FRIDAY, April 20, 2018 (HealthDay News) — Eight factors contribute to postoperative pain after spine surgery, according to a study presented at the 2018 World Congress on Regional Anesthesia and Pain Medicine, held from April 19 to 21 in New York City.
Quentin Baca, M.D., from Stanford University in California, and colleagues developed a model of postoperative pain after spine surgery. A total of 1,008 patients who underwent spine surgery under general anesthesia from 2011 to 2013 were included. An elastic net algorithm was used to create a predictive model of postoperative pain in the first 24 hours after surgery using a randomly selected training cohort; model performance was validated in an independent patient cohort, and bootstrap modeling of factor selection was used to characterize its stability.

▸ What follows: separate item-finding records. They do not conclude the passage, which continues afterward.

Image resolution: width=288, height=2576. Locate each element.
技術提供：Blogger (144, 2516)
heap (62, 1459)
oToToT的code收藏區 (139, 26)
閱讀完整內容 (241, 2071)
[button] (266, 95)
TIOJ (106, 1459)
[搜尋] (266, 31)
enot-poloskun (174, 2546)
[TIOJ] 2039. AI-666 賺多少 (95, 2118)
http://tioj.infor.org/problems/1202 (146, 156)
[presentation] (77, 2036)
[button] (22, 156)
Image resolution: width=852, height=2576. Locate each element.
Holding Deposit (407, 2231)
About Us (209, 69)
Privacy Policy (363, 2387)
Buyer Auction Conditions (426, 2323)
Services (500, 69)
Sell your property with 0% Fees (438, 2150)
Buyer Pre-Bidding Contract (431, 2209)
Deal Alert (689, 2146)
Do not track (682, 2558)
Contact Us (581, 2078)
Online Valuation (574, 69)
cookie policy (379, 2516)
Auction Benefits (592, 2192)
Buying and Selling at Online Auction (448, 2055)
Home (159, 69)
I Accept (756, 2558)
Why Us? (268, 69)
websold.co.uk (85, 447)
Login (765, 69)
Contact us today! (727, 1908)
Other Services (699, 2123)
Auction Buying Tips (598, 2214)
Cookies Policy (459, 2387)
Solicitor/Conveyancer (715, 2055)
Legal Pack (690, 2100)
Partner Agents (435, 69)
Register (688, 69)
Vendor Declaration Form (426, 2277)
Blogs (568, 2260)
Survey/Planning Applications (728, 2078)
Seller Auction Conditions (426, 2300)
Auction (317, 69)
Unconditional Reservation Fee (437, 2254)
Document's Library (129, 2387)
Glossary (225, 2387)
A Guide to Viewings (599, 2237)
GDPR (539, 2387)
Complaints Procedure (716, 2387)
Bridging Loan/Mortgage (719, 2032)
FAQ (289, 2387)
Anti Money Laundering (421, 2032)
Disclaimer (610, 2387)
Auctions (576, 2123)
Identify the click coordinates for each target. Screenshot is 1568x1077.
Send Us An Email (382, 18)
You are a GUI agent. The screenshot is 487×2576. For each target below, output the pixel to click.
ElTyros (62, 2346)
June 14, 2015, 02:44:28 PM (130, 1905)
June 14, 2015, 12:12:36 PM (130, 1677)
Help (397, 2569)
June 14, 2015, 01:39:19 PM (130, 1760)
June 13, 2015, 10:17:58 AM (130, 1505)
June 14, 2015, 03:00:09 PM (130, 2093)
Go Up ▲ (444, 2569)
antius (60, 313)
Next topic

The researchers generated a cross-validated predictive model of postoperative pain. Bootstrap modeling of factor selection identified eight robust predictive factors: sex, preoperative pain, duration of surgery, remifentanil use, ketamine use, non-opioid intraoperative pain medication use, volatile anesthetic use, and post anesthesia care unit morphine equivalent consumption. These factors independently contributed to postoperative pain, and there was significant inter-dependence between several factors. There was a strong dependence of postoperative pain on the number of classes of non-opioid analgesics used during surgery and the use of intraoperative remifentanil.
“The factors identified in this model and their relative contribution to postoperative pain present opportunities for interventions to improve pain control in the future,” the authors write.